Tupperware Brands Corporation — Representation of Tupperware Brands Corporation and its debtor affiliates (“Tupperware”) in their Chapter 11 cases in the U.S. Bankruptcy Court for the District of Delaware. Tupperware, an iconic American brand founded in 1947, entered Chapter 11 with approximately $810 million in funded debt. Through its Chapter 11 cases, Tupperware sold its brand name and core operating assets to a group of secured lenders in a transaction that will allow Tupperware to continue operating under new ownership with a right-sized footprint. The transaction will also enable Tupperware to preserve numerous employee, sales force, customer and vendor relationships.
Sonder Holdings Inc. — Representation of Sonder Holdings Inc. and its subsidiaries (“Sonder”), a global brand of premium, design-forward apartments and intimate boutique hotels, in a transformational out-of-court restructuring, consisting of approximately $146 million of incremental liquidity, including an approximately $43 million preferred equity capital raise. These transactions executed contemporaneously with a strategic long-term licensing agreement with Marriott International, Inc. and provided access to significant new money investments, strengthening Sonder’s financial and liquidity position.
WeWork, Inc. — Representation of WeWork, Inc. and its debtor affiliates — the leading global flexible space provider — in their Chapter 11 cases in the United States Bankruptcy Court for the District of New Jersey. With approximately $17 billion in funded debt and lease obligations at the time of filing and posing complex, novel issues of international, regulatory and foreign law, WeWork, with over 500 entities, is one of the largest jointly administered Chapter 11 cases in history. Through its Chapter 11 cases, WeWork was able to equitize all $4.3 billion of its funded indebtedness, right size its lease portfolio and reduce future obligations by $11 billion as the result of a pioneering strategy for rent negotiations, facilitate a global settlement with numerous stakeholders and navigate complex cross-border issues.

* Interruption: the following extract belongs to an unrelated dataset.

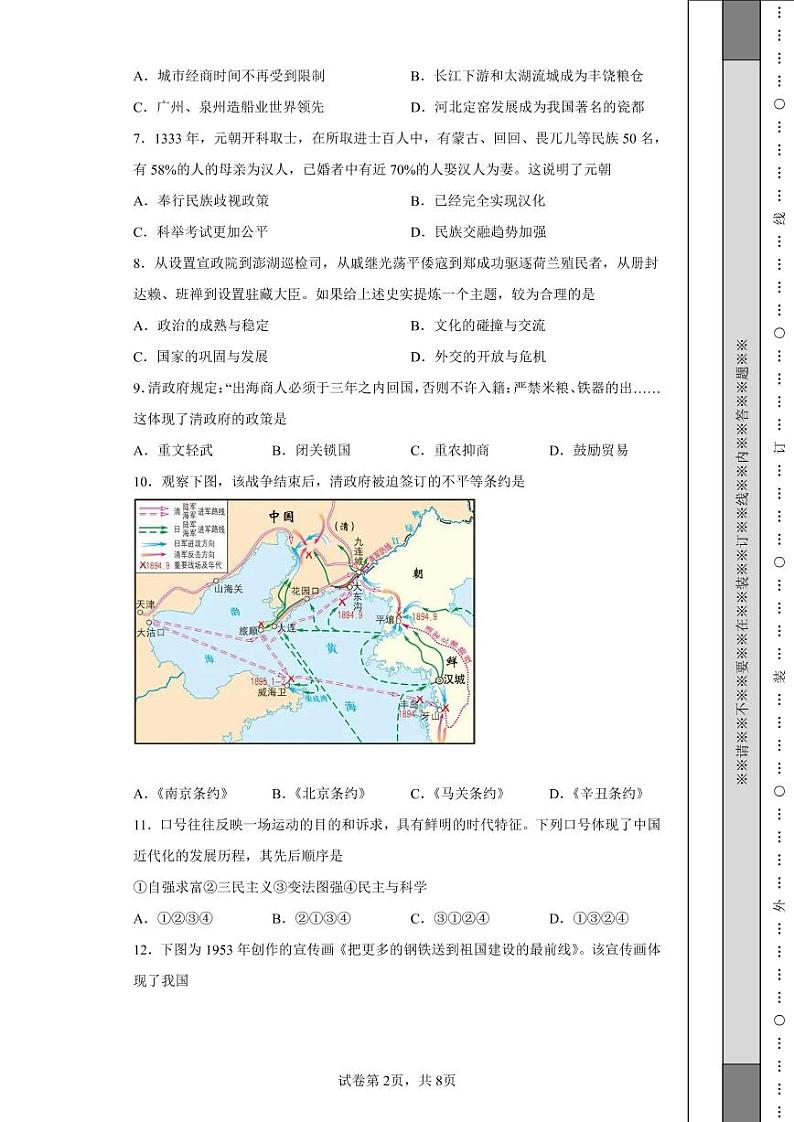Select option A 政治的成熟与稳定

click(x=200, y=325)
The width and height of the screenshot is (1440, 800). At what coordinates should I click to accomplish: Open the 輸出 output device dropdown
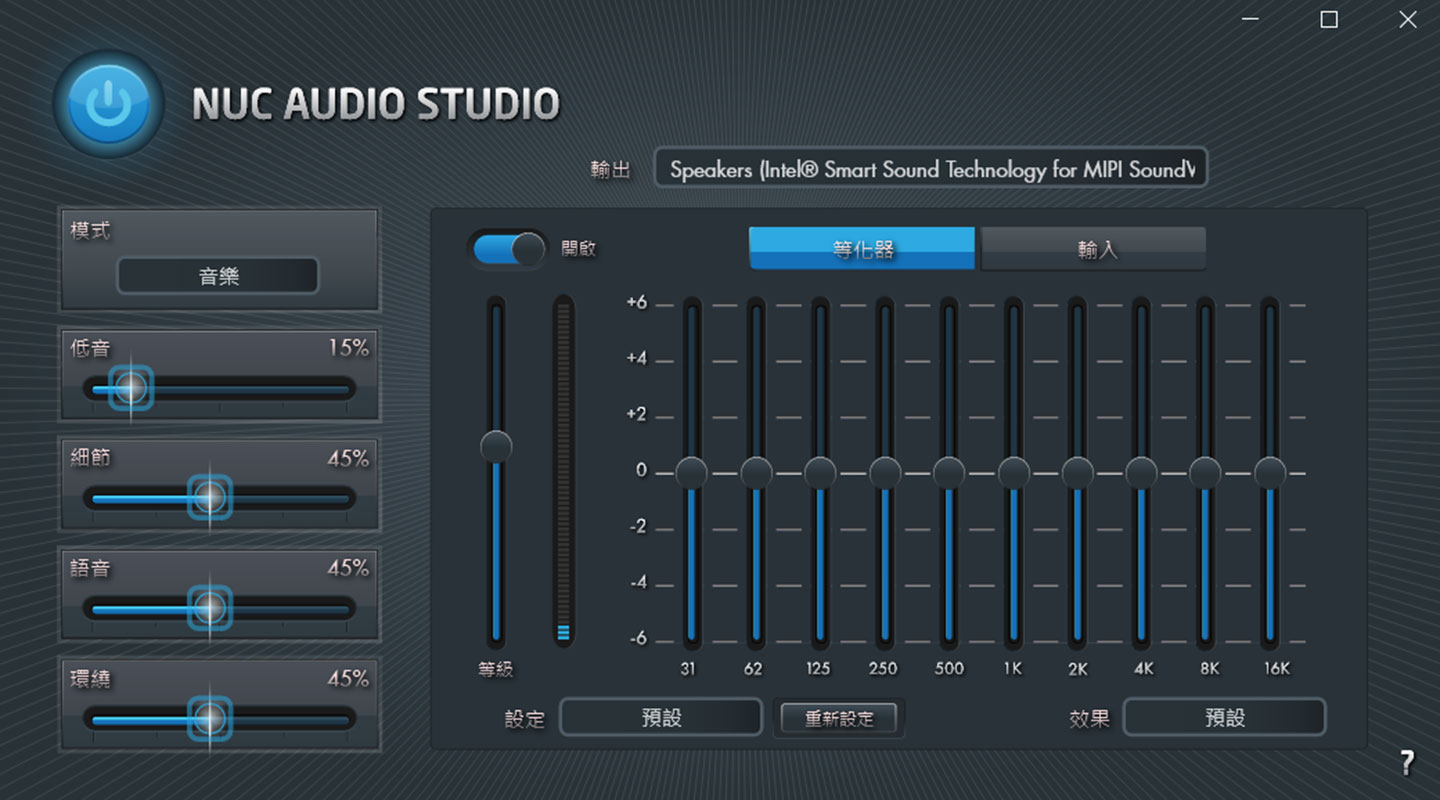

Maxeon Solar Technologies, Ltd. — Representation of Maxeon Solar Technologies, Ltd. (NASDAQ: MAXN), a leading manufacturer of premium solar technology based in Singapore, on a comprehensive restructuring of its capital structure and infusion of up to $200 million in new financing in a deal supported by a significant number of the company’s key stakeholders. Per the terms of the transaction, Maxeon’s largest shareholder and secured lender, TCL Zhonghuan Renewable Energy Technology Co. Ltd. (“TZE”) will purchase $97.5 million in new super senior secured convertible notes due in 2027 and make a $100 million equity investment upon receipt of certain regulatory approvals. The holders of the company’s 2025 unsecured convertible notes will exchange their notes into $200 million in new second lien convertible bonds due in 2028, $137.2 million of which must be converted into equity upon TZE's equity investment. The transaction materially reduces the company’s funded debt and provides the company with liquidity for its working capital requirements and strategic investments while remaining a public company.